Taxi Cab Confessions

Cab History

In honor of my five year anniversary as a New Yorker, I reflected on the many men who have taken me home…taxi drivers, that is.

I thought about adding up how much money I’ve spent on cab fares, but I never will for the same reason I still eat $1 pizza. I know if I really think about it, I will be forced to move immediately. I basically only take cabs home to Brooklyn, which makes for plenty of time to bond with (or totally annoy) my driver. My apartment is far enough off the beaten path for a relationship to evolve from the initial nervous greetings into a “he said/she said” argument over directions. Sometimes — I’ll be honest — I don’t look up from Instagram, and sometimes I’m crying on the phone. Sometimes the driver is doing the same. I’ve also had Carrie Bradshaw moments where a chatty driver has turned around a rough night and made me laugh. Once I even convinced myself I was in the Cash Cab.

I chose a few standout cabdriver archetypes from the many fleeting interactions in the years since I learned you don’t have to yell “TAXI!” to get one to stop:

The One You Want to Befriend

I once had a young driver who, at a red light, rolled the window down and retrieved a slice of pizza from a friend on the sidewalk. “I haven’t had dinner yet,” he half-apologized from behind his Ray Bans. I was teenage girl-level impressed. In retrospect, this doesn’t seem all that hard. Maybe I was just hungry.

The One that Wants to Befriend You

My roommate and I were discussing her upcoming trip to Texas.

The cabbie wondered aloud, “Y’all Southern?”

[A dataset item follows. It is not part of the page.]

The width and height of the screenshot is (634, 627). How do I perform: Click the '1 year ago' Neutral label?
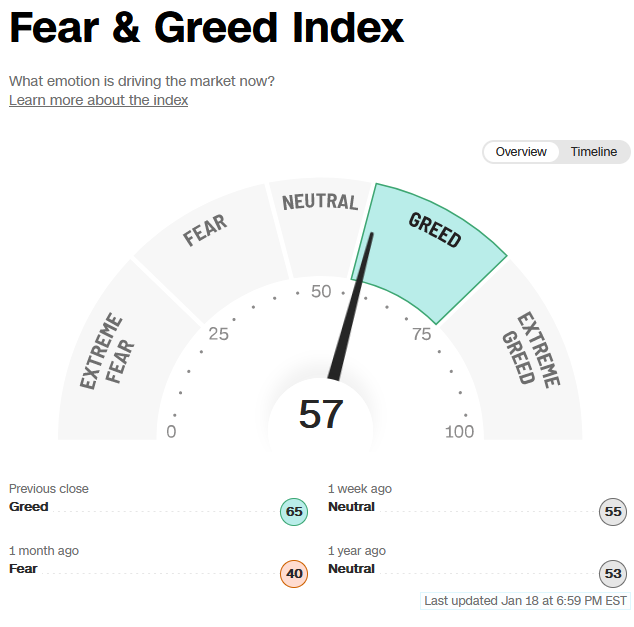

He immediately gave us his barbecue restaurant recommendations. Followed by his idea for a barbecue restaurant. Then came his elevator pitch for a reality series about a cab driver who opens a barbecue restaurant. We may have even been filmed for the pilot episode – I’m unclear. If that show ever makes it to air, you can thank our nuanced review of his pitch.

The Surrogate Parent

Many drivers have lectured me about my high-risk lifestyle. I’ve caught heat (at varying levels of offensiveness) for: living in Brooklyn; living without a man; taking the subway; not being married yet; forgetting to lock my door behind me; and leaving the window open with my hair wet. My actual parents haven’t bothered me about wet hair since I was waiting for the school bus.

The Woman

I’ve only ever met one woman cabdriver. I didn’t ask her any questions but spent an entire ride to the airport imagining her life. If anyone meets this mysterious lone woman driver, please put on your journalist hat and ask some follow-up questions.

The Hopeless Romantic

Everyone has met a version of this driver. He’s perpetually on the phone with his girlfriend, and my Spanish minor rears its ugly, under-used head when I overhear the word “amor” every five seconds. This cab ride is equal parts enthralling and frustrating, as I only know the vocabulary they teach in school. Maybe they’re planning his next epic journey home so he can ask her disapproving father for permission to marry his daughter. The worse option: she lives in Queens and they’re just talking dirty until his shift is over.